Linksmilitante Gegner des G20-Treffens zünden Autos an – und brüsten sich damit im Internet. Das Thema beschäftigt Berlin schon lange.
Das Treffen der 20 führenden Industrienationen (G20) am 7. Juli in Hamburg wirft seine Schatten voraus. Während die Diplomaten an Positionspapieren und Verhandlungsstrategien feilen, bereiten sich einige Anhänger der linksmilitanten Szene auf ihre ganz eigene Art auf das Treffen vor: Sie zünden Autos an. Der jüngste Anschlag ereignete sich am Dienstagabend. Auf einem Parkplatz am Halleschen Ufer in Kreuzberg gingen sechs Fahrzeuge des Wachschutzunternehmens Securitas in Flammen auf. Passanten bemerkten den Brand gegen 18.45 Uhr und alarmierten Feuerwehr und Polizei. Die Einsatzkräfte löschten. Doch die Fahrzeuge wurde erheblich beschädigt. Menschen wurden nicht verletzt.
Die Täter konnten unerkannt entkommen, ein Bekennerschreiben gibt es bisher nicht. Die Polizei geht dennoch von einem politischen Hintergrund aus. Nicht ohne Grund. Denn die Formel, Securitybranche bedeute Repression und sei damit ein legitimes Ziel für Gewalt, gehört im militanten Teil der Szene zum kleinen Einmaleins. Auf einschlägigen Internetseiten werden solche Brandanschläge bejubelt – als Symbol einer "radikalen Veränderung der herrschenden Verhältnisse".
Der nahende G20-Gipfel bietet der Szene einen Grund, um die Anschläge zu intensivieren. Die Sicherheitsbehörden könnten ein "Warmlaufen" beobachten, sagte am Mittwoch Innensenator Andreas Geisel (SPD) im Ausschuss für Verfassungsschutz. Im Internet lässt sich das nachvollziehen – etwa in einer Chronik über die "Aktivitäten mit Anti-G20-Kontext". Darin finden sich Anschläge auf eine Polizeidirektion, auf das Auto eines französischen Diplomaten, auf die Unternehmen Sodexo und Vodafone, auf ein SPD-Büro und einen Funkmast der Bundespolizei und Farbbeutelwürfe auf Ordnungsämter.
200 bis 400 Brandstiftungen an Autos pro Jahr
Das Thema angezündeter Autos beschäftigt Berlin schon lange.
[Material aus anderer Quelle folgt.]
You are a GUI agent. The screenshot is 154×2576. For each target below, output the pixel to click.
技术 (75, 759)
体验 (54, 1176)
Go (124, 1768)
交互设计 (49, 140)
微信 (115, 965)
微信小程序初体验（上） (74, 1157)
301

Laut Geisel gab es in den vergangenen Jahren jährlich zwischen 200 und 400 Brandstiftungen. Aus politischen Gründen schlugen Täter allerdings nur in jedem vierten Fall zu – und die Schwankungen sind erheblich. So registrierte die Polizei 2009 den Höchstwert von 145 politisch motivierten Brandstiftungen. 2013 waren es dagegen nur 23. Im laufenden Jahr gab es bisher acht vermutlich politisch motivierte Fälle – wobei die Täter teilweise gleich mehrere Autos auf einmal anzündeten, sodass insgesamt 15 Fahrzeuge zu Schaden kamen. In drei der acht Fälle mit angenommenem politischem Hintergrund schlugen nach Einschätzung der Polizei nicht Links- sondern vermutlich Rechtsextreme zu.
Der Abgeordnete Niklas Schrader (Linke) wies darauf hin, dass Angaben zu einem denkbaren politischen Hintergrund schwierig seien. Auch Geisel räumte ein, dass gerade linksextremistisch motivierte Tatverdächtige nur selten ermittelt werden könnten. "Der exakte Tatnachweis ist aufgrund des konspirativen Verhaltens sehr schwierig", sagte Geisel. Tatbegehung und Bekennerschreiben ließen aber Rückschlüsse zu, ob ein politischer Hintergrund zu vermuten sei oder nicht.
Der innenpolitische Sprecher der CDU, Burkard Dregger, sagte, Innensenator Geisel müsse sich fragen lassen, "was er zu tun gedenkt, um die Autobrandstiftungen wirkungsvoller zu bekämpfen". Der FDP-Abgeordnete Marcel Luthe wies dagegen darauf hin, dass auch in der Amtszeit des CDU-Senators Frank Henkel in Berlin Autos gebrannt hätten. "Die CDU entdeckt das Problem erst, seit sie nicht mehr den Innensenator stellt", sagte Luthe.